Compatibility with gradient accumulation
I'm bringing my own PyTorch training script, and I'm interested in using SM Debugger to profile function calls in my training jobs. The API Glossary states:
Step: Step means one the work done by the training job for one batch (i.e. forward and backward pass).
I assume I will have to register my module with hook.register_module(module) in the training script for SM Debugger to work at all. I further assume that SM Debugger then registers its own hooks into the module's forward() and/or backward() passes to track when a "step" happens.

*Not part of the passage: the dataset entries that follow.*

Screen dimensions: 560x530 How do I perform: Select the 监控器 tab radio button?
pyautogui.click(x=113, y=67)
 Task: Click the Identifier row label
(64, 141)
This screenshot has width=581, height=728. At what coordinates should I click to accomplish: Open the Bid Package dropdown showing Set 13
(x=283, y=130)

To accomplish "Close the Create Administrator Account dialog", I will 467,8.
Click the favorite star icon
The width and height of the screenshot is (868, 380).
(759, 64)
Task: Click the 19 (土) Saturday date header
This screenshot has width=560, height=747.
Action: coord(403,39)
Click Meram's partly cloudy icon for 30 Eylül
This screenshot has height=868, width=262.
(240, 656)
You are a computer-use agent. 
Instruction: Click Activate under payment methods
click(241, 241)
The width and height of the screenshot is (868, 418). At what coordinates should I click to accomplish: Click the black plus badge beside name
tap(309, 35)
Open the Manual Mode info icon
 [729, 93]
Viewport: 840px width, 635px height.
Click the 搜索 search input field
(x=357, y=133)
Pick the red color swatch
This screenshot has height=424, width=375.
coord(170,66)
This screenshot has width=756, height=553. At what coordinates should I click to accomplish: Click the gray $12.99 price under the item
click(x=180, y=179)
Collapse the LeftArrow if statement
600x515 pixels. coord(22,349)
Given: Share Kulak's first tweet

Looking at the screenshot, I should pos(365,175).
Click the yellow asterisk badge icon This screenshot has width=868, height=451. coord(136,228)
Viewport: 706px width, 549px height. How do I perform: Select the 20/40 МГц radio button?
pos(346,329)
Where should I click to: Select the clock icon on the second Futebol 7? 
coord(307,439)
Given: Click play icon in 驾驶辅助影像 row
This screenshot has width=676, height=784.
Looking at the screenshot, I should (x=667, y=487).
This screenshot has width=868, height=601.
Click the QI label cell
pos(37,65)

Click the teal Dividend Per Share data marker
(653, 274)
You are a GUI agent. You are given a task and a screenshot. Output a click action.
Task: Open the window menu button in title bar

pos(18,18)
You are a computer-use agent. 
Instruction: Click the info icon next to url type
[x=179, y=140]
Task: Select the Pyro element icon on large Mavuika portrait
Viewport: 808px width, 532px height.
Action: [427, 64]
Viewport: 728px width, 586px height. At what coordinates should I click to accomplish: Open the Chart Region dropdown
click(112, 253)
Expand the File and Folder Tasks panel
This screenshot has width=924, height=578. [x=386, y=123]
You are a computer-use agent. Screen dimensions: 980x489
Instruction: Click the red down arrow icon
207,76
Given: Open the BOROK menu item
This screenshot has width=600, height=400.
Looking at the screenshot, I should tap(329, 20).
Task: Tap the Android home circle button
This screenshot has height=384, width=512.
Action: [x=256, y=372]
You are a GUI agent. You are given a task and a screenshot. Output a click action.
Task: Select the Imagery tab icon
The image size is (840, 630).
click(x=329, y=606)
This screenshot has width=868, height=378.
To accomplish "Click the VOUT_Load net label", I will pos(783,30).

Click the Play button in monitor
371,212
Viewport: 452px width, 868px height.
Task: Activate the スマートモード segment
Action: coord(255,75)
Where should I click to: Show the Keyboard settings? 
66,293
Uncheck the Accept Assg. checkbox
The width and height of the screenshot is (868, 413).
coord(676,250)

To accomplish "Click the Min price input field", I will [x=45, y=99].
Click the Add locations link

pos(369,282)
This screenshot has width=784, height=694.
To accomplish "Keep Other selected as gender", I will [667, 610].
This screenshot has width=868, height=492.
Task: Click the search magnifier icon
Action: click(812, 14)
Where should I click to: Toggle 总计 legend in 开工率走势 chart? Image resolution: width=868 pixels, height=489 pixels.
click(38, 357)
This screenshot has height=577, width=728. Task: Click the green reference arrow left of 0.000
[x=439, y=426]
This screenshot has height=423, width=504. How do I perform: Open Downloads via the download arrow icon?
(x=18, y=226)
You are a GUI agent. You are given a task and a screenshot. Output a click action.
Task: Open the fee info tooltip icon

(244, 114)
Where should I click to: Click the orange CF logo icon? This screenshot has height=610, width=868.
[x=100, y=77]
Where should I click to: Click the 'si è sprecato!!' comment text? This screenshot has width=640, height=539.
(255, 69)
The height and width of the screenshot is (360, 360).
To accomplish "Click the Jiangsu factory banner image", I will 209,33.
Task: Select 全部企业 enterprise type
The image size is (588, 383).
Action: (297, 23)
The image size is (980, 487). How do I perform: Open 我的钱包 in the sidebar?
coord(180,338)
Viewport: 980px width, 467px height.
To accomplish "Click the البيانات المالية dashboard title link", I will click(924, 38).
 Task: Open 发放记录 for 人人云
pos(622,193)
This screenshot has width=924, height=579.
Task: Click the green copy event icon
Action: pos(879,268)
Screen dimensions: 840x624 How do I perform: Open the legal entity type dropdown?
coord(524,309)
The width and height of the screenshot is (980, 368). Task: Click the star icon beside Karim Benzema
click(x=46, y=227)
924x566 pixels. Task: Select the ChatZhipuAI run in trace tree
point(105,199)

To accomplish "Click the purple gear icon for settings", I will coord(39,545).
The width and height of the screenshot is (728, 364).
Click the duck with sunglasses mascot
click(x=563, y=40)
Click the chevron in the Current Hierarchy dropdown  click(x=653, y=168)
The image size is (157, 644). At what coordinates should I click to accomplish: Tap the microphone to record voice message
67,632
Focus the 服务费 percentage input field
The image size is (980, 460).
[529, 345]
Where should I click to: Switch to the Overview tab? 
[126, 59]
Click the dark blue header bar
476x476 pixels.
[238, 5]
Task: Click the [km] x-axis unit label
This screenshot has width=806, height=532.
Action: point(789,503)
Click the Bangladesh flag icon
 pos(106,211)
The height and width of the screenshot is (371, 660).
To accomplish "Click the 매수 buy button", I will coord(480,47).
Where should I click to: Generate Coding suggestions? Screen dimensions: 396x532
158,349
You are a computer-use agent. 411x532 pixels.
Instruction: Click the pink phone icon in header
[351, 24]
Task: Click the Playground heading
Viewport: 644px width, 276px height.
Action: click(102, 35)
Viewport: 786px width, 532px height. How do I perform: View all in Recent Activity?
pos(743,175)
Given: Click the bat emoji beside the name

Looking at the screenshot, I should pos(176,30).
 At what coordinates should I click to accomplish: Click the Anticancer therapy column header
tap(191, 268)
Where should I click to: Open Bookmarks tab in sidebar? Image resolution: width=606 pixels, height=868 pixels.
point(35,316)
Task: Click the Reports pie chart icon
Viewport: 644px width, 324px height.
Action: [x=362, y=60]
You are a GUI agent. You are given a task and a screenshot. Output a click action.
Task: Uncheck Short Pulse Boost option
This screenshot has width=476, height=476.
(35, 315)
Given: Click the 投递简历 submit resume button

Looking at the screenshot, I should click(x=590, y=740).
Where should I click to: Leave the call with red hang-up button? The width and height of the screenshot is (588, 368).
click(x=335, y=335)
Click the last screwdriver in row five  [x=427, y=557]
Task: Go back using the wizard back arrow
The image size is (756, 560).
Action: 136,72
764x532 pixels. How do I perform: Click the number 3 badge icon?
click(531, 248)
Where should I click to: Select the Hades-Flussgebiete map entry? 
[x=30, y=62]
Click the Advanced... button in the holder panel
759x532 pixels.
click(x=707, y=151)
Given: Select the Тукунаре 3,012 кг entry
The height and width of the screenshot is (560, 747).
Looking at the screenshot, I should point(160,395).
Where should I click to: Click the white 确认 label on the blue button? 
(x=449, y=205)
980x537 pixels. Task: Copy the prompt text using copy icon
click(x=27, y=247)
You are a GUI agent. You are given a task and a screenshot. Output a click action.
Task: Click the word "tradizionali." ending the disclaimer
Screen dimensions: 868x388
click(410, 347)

However, my training script accumulates gradients from several forward() passes before running a single backward() pass.
My questions:
- Will this interfere with the functionality of SM Debugger?
- Assuming this is okay, does SM Debugger consider the forward() or the backward() pass to be one "step"?
After looking at the code, I think I can answer question (2) for myself.
Here, register_module() registers a function self.forward_pre_hook() on the module's forward call.
https://github.com/awslabs/sagemaker-debugger/blob/99282cd7b5fb6d44bf8e2cae60e228f1883e7257/smdebug/pytorch/hook.py#L603
Here, self.forward_pre_hook() increments the step count.
https://github.com/awslabs/sagemaker-debugger/blob/99282cd7b5fb6d44bf8e2cae60e228f1883e7257/smdebug/pytorch/hook.py#L321
I'm still curious about question (1), though. Any insight is appreciated.